▶ **AUFGABEN**:
1 – Gib im Artikel über die Brüder Yildirim alles von „Das morgige Derby“ bis hinunter zu „Beide prusten los.“ wieder und tausche dabei „Fotograf“ gegen „Bildreporter“ aus.
2 – Stimmen diese Aussagen mit dem Artikel über die Brüder Yildirim überein: (a) Nodi ist älter als Ali Sir, (b) die Familie flüchtete aus Istanbul nach Biel, (c) der Vater war fussballbegeisterter als seine Söhne? Antworte jeweils mit Ja oder Nein und zitiere die entscheidenden Worte des Artikels wörtlich.

▶ **QUELLENAUSZUG**:
== == ==

Treffer gönnen sie sich nur unter einer Bedingung

Das morgige Derby zwischen den Bieler Teams Besa und Azzurri ist auch ein Duell der Brüder Nodi und Ali Sir Yildirim.

Auf der Champagne haben die Brüder Nodi (links) und Ali Sir Yildirim einen Grossteil ihrer Kindheit verbracht. Bild: Peter Samuel Jaggi/Bieler Tagblatt

Michael Lehmann

«Bitte eine ernste Miene machen, während ihr euch anschaut», ordnet der Fotograf an. Das Bild soll schliesslich zeigen, dass die beiden bald als Gegner auf dem Fussballplatz stehen. Gar nicht so einfach, merken Nodi (26) und Ali Sir Yildirim (22). Meist dauert es keine Sekunde und die Mundwinkel des einen Bruders zucken, worauf der andere das Lachen nicht mehr zurückhalten kann. «Vielleicht klappt es, wenn ich auf Drei zähle», schlägt der Fotograf vor. Eins, zwei, drei: Beide prusten los.

Irgendwann ist das Bild doch noch im Kasten. Im Hintergrund trainieren die Junioren. Nodi Yildirim hat die Champagne als Treffpunkt vorgeschlagen, weil der Sportplatz für beide eine grosse Bedeutung hat.

Nodi ist 7, Ali Sir 3 Jahre alt, als sie mit Vater, Mutter und dem älteren Bruder von Diyarbakır, eine überwiegend von Kurden bewohnte Stadt im Südosten der Türkei, nach Biel flüchten. Ali Sir ist ein unruhiges Kind; die Mutter bittet Nodi deshalb oft, seinen Bruder mitzunehmen, wenn er draussen spielen will. «Wir waren fast täglich auf der Champagne», erzählt Nodi. Mit Jugendlichen aus der Nachbarschaft spielten sie Fussball, redeten über ihre verschiedenen Wurzeln und spielten dann wieder Fussball. «Manchmal über zehn Stunden am Tag, wenn wir frei hatten.» Wie viele der anderen Kinder lernen Nodi und Ali Sir auf diese Weise, sich in der neuen Heimat zurechtzufinden.

«Habe es nicht besser gewusst»
Seither sind rund zwei Jahrzehnte vergangen, in denen sich für Nodi und Ali Sir Yildirim fast alles um Fussball dreht. Beide sind talentierte Stürmer. Nodi spielt zwischenzeitlich im Nachwuchs des SC Kriens. Kurz vor dem möglichen Übertritt zum FC Luzern muss der Onkel, bei dem Nodi wohnt, in die Türkei zurückkehren. Weil sein Vater – deutlich weniger fussballbegeistert als seine Söhne – nicht will, dass Nodi bei einer Gastfamilie in der Innerschweiz lebt, kehrt der 15-Jährige zurück nach Biel.

== == ==

▶ **ERFASSTE DATEN**:
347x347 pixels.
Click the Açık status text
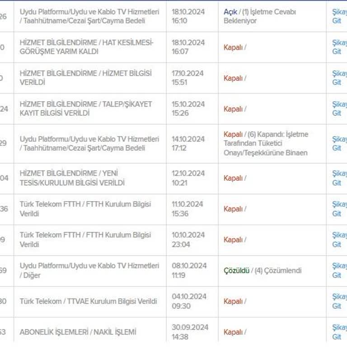pyautogui.click(x=230, y=12)
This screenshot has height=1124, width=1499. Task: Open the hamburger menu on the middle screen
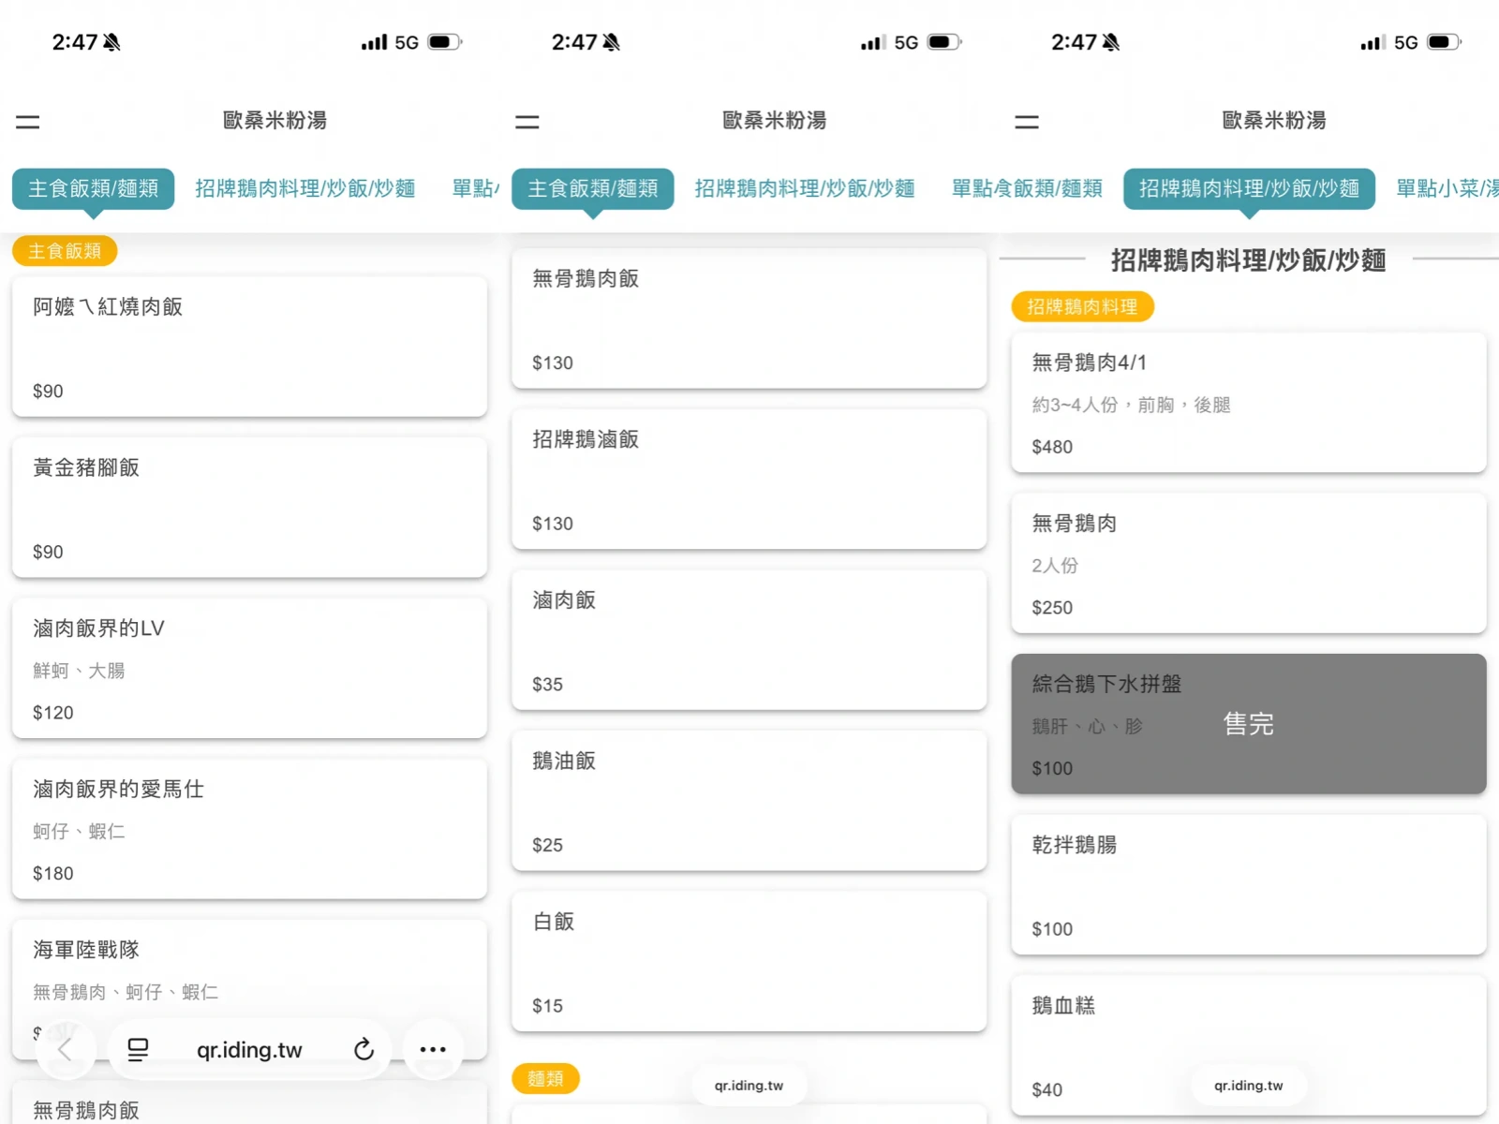[527, 122]
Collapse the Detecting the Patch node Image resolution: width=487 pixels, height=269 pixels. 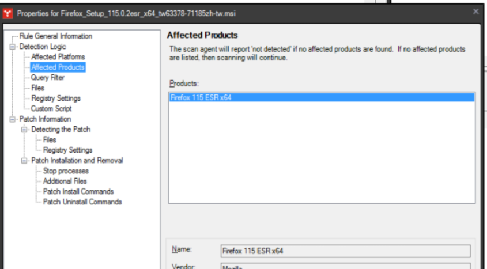tap(24, 130)
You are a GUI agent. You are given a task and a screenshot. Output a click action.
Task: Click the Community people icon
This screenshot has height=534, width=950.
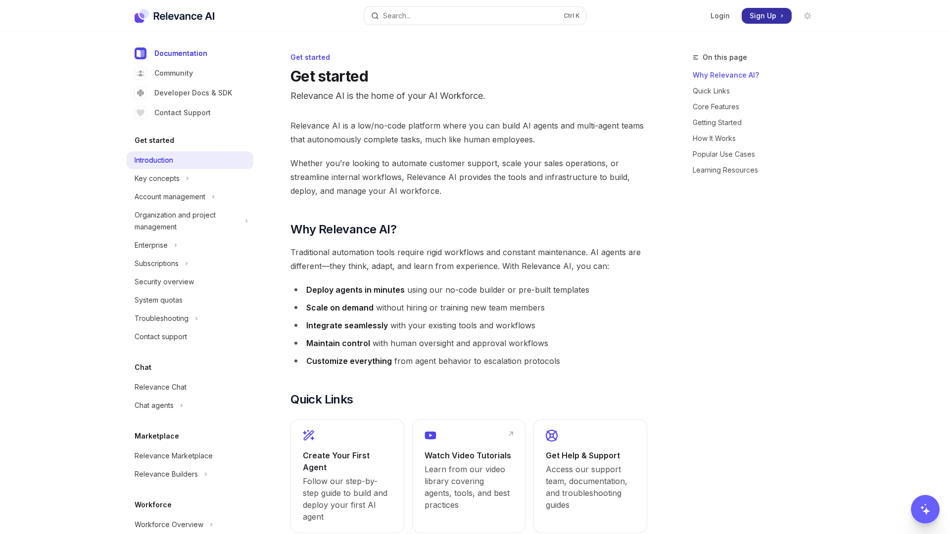pos(141,73)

== == ==

▶ **LÖSUNGSÜBERSICHT**:
1 –
Das morgige Derby zwischen den Bieler Teams Besa und Azzurri ist auch ein Duell der Brüder Nodi und Ali Sir Yildirim.

Auf der Champagne haben die Brüder Nodi (links) und Ali Sir Yildirim einen Grossteil ihrer Kindheit verbracht. Bild: Peter Samuel Jaggi/Bieler Tagblatt

Michael Lehmann

«Bitte eine ernste Miene machen, während ihr euch anschaut», ordnet der Bildreporter an. Das Bild soll schliesslich zeigen, dass die beiden bald als Gegner auf dem Fussballplatz stehen. Gar nicht so einfach, merken Nodi (26) und Ali Sir Yildirim (22). Meist dauert es keine Sekunde und die Mundwinkel des einen Bruders zucken, worauf der andere das Lachen nicht mehr zurückhalten kann. «Vielleicht klappt es, wenn ich auf Drei zähle», schlägt der Bildreporter vor. Eins, zwei, drei: Beide prusten los.

2 –
(a) Ja: „Nodi (26) und Ali Sir Yildirim (22)“
(b) Nein: „von Diyarbakır, eine überwiegend von Kurden bewohnte Stadt im Südosten der Türkei, nach Biel flüchten“
(c) Nein: „deutlich weniger fussballbegeistert als seine Söhne“